For the record: the old pic is now aging in an attic, while we stay dewy and youthful. That’s our story, and we’re sticking to it.

Dear New & Noteworthy,

A few weeks ago, you mentioned that ex-Boyzoner Ronan Keating recorded a cover of Shane MacGowan’s classic "Fairytale of New York." This raises some important questions, namely: Does Shane know about this? Will Ronan have to hire extra security to ward off outraged Pogues fans? And are your hands going to stay visible in your new column photo?

Signed,

Sally MacLanane

Dear Sally,

Funny you should ask. Shane says that he’s flattered that Keating chose to record "Fairytale," although he admits, "I haven’t heard it, actually."

MacGowan, who is mourning the sudden, tragic death of "Fairytale" duet partner Kirsty MacColl in a boating accident in Mexico, says he has no problem with the squeaky-clean Keating’s tidied-up version.

"I’ve got nothing against Ronan Keating; I’ve got nothing against his singing," he told Ireland on Sunday. "He’s shown excellent taste in recording that song.

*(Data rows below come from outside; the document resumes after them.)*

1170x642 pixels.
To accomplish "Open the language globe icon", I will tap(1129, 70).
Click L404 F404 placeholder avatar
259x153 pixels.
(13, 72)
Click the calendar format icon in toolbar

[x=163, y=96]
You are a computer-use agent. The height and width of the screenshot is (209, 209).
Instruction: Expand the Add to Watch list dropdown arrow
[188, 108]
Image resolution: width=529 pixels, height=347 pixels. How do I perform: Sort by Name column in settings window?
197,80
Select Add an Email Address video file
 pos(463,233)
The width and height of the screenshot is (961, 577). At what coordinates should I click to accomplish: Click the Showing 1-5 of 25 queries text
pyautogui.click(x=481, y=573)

If he’s [rhymes with plucked] it up, right, we can all [rhymes with muck] things up, you know what I mean?"

So, if Ro’s got Shane’s blessing, we’re sure he’s safe from marauding Pogues fans, who are all busy listening to Black 47 these days, anyway.

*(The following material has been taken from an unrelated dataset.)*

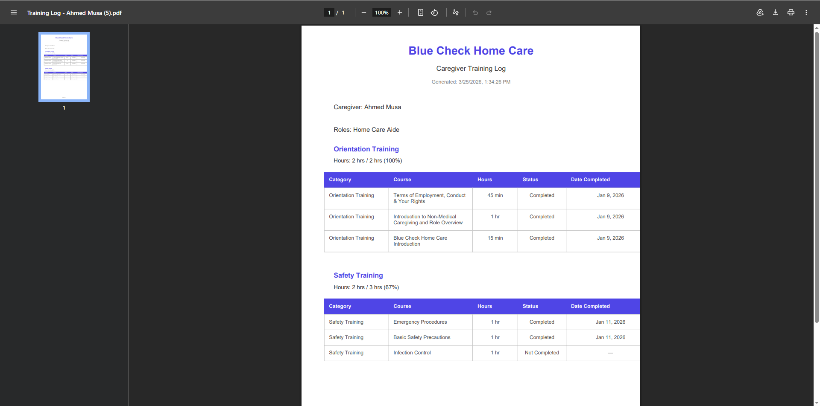Click the fit to page icon
The image size is (820, 406).
click(421, 13)
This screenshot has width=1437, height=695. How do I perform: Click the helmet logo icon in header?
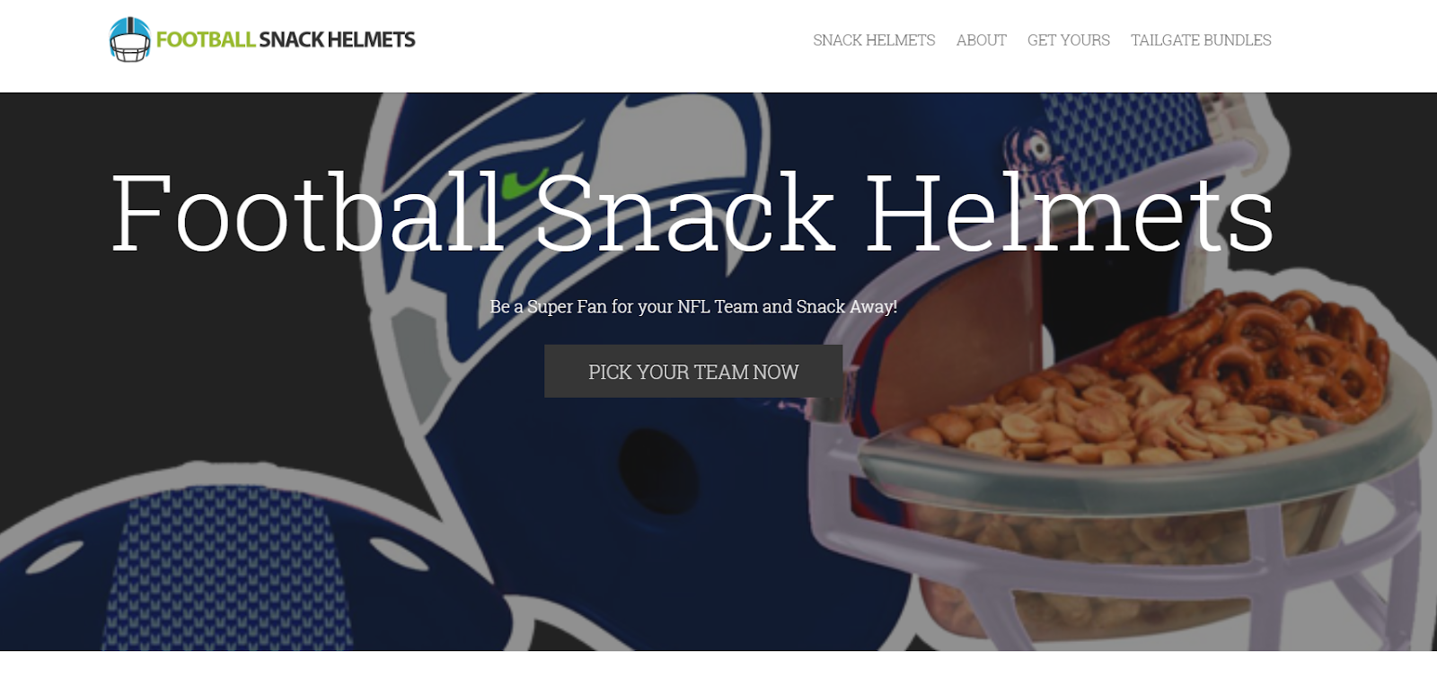click(129, 40)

And yes, now that you mention it, the hands probably will stay in the column pic, since they do all the typing. (Hey, that’s not what we meant to sayyyyyy . . . )

Dear New & Noteworthy,

No one likes staring at pictures of Bono more than I do, but enough is enough, already! Could you promise never, never, ever to use that stupid photo of him in the gold lamé (or is it just lame) suit? In return, I promise to read every lame (or is it lamé?) item you feel obligated to run on ex-Boyzoner Shane Lynch.

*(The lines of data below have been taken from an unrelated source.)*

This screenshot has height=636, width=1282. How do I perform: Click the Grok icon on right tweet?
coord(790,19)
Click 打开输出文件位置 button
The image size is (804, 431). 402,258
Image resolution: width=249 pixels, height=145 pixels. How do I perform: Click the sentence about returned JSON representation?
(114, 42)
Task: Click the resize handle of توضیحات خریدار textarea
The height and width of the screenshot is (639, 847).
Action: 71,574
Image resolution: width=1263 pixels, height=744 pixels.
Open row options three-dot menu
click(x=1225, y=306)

By the way, did you change your hair color? The picture looks different.

Signed,

Party Girl

Dear Girl,

We’ve gotten a lot of letters asking us to retire the MacPhisto picture, since Bono, like Madonna, has had at least three new "looks" since that photo was taken. This is absolutely, positively the last time you’ll see it here — unless, of course, a certain impish drummer requests it again. (Larry, you’re such a devil!)

As for reading the Shane items, proceed at your own discretion. But come on, admit it — between the shaved eyebrow, the fight with Puff Daddy and the racing career, isn’t he one big bundle of entertainment?

As for the picture thing, we have a question for you: do people actually change their God-given hair color?

Dear New & Noteworthy,

I’ve been cast in "Survivor III" and will shortly be moving to a remote planet in the Alpha Centauri system. I’m allowed to bring three CDs with me, and I’d like to find some current Irish ones to take along. Any suggestions?

Signed,

Will Robinson

P.S.: I’ve had your picture tattooed onto my arm next to Regis Philbin, as we can’t take photo albums with us.

Dear Will,

If we were going to be marooned on a distant planet as part of a game show, we’d be sure to pack U2’s "All That You Can’t Leave Behind," The Corr’s "In Blue," and any Van Morrison album. Having good music in the background will help if you’re forced to eat some bizarre alien food (like, say, parsnips) as part of an initiation rite.

And don’t take this the wrong way, but if we have to spend the next 50 years on your left bicep, couldn’t it have been next to a picture of Daniel Day Lewis?